When power ultrasound is introduced in the liquid-based media, absorbed acoustic channel modulator gives rise to a number of physical effects, resulting in turbulent fluid movement in the vicinity of cavitational bubbles [27–29]. Near the phase boundary (e.g. solid–liquid interface), high speed microjets and shockwaves are formed . Thus, acoustic treatment of suspensions consisting of relatively large particles, of which the size is comparable to the size of a collapsing cavitation bubble (d>0.5–1μm), can lead to several specific effects, including de-agglomeration, decrease of mean particle size, increase of the surface area, amorphization etc. [31–33]. Interestingly, cavitation bubble nucleation and collapse near the solid–liquid boundary is strongly dependent on a number of factors, including the wettability of the surface .

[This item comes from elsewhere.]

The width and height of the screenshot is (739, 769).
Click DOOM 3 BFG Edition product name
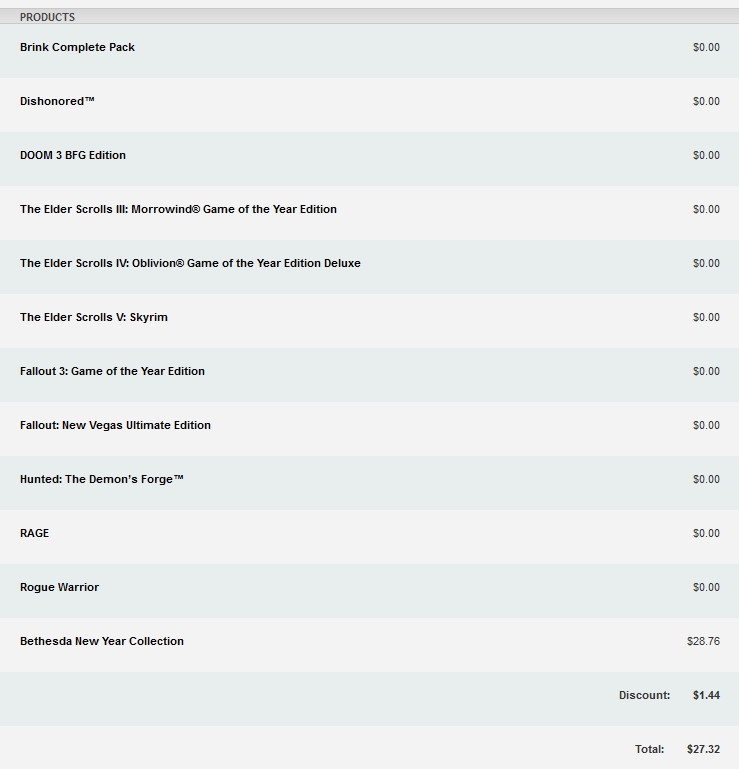click(73, 155)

Zirconia and zirconia-based materials are of great importance because of the wide variety of their industrial applications (catalysts, oxygen-conducting materials etc.) [35–37]. The most convenient approach to synthesize these materials is based on the precipitation of amorphous hydrous zirconia gels in aqueous media using zirconium-containing precursors (e.g., zirconyl nitrate, zirconium alkoxides) and subsequent thermal or hydrothermal treatment of the resulting ZrO2·xH2O gel [38,39]. The morphology and phase composition of such synthesized zirconia is, to a large extent, governed by the structure of the precursor gel, which in turn depends on the conditions of precipitation (e.g. composition, temperature, acidity of starting solution, etc.) [39–41]. For example, variation of precipitation pH changes the relative rates of the hydrolysis and condensation of zirconium-based clusters. The excess of alkali in the reaction media results in rapid hydrolysis and condensation, forming a branched metal oxy-hydroxide network. In particular, hydrous zirconia precipitated above the point of zero charge possesses a higher specific surface area and surface fractal dimension than when it is synthesized at low pH . Similar behavior was shown for gels synthesized from zirconium isopropylate . High surface fractal dimensions of amorphous hydrous zirconia obtained by the sol–gel route may, in some cases, remain unchanged, even after crystallization .

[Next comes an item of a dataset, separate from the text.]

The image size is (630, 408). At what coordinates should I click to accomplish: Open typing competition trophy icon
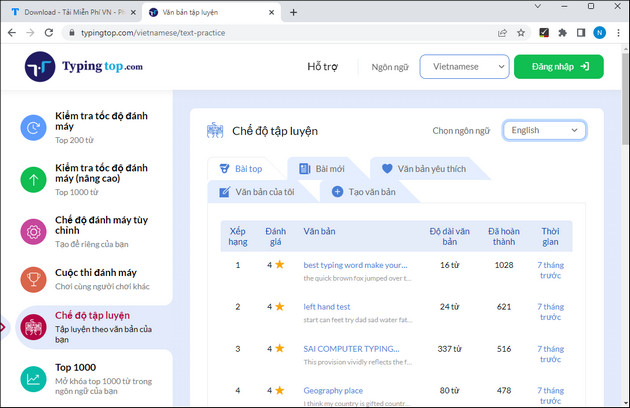click(34, 278)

Recently, the application of ultrasound to the synthesis of zirconia-based materials has attracted certain interest. For example, it was established that ultrasonic cavitation disaggregates the agglomerates of zirconia colloidal particles, reduces the amount of physically and chemically bound water (as well as the amount of adsorbed ions), and leads to a notable increase in the specific surface area of zirconia amorphous samples [16,43]. Ultrasonically treated zirconia was shown to transform faster from the monoclinic to the tetragonal phase . Obviously, these changes in the properties of zirconia are closely related to the effects of ultrasonication on the structure of amorphous hydrous zirconia formed during sonochemical-assisted precipitation, but these important structural aspects still remain virtually unstudied. Moreover, the corresponding experimental reports are contradictory. For instance, it was shown  that sonication increases the rate of linear polymeric clusters formation and notably decreases the gyration radius of ZrO2 particles. Contrariwise, our later experiments [46,47] revealed the increase in the surface fractal dimension and in the size of individual particles in sonochemically prepared amorphous zirconia gels . Up to now, studies on the fractal structure of gels forming under the action of ultrasound were conducted primarily for hydrous silica [48,49]. For example, Vollet et al.  have shown that ultrasound-stimulated wet silica gels possessed a lower fractal dimension than conventional ones. However, upon drying the former has shown a higher pore volume and specific surface area.